Start of Block
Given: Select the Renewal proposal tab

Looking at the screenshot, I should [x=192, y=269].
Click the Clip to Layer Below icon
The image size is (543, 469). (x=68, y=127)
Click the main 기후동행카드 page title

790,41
End of Block
**Instructions to follow:** Transcribe the listing shown above in full and without change.

**Task result:**
Given: Select the Renewal proposal tab

Looking at the screenshot, I should [x=192, y=269].
Click the Clip to Layer Below icon
The image size is (543, 469). (x=68, y=127)
Click the main 기후동행카드 page title

790,41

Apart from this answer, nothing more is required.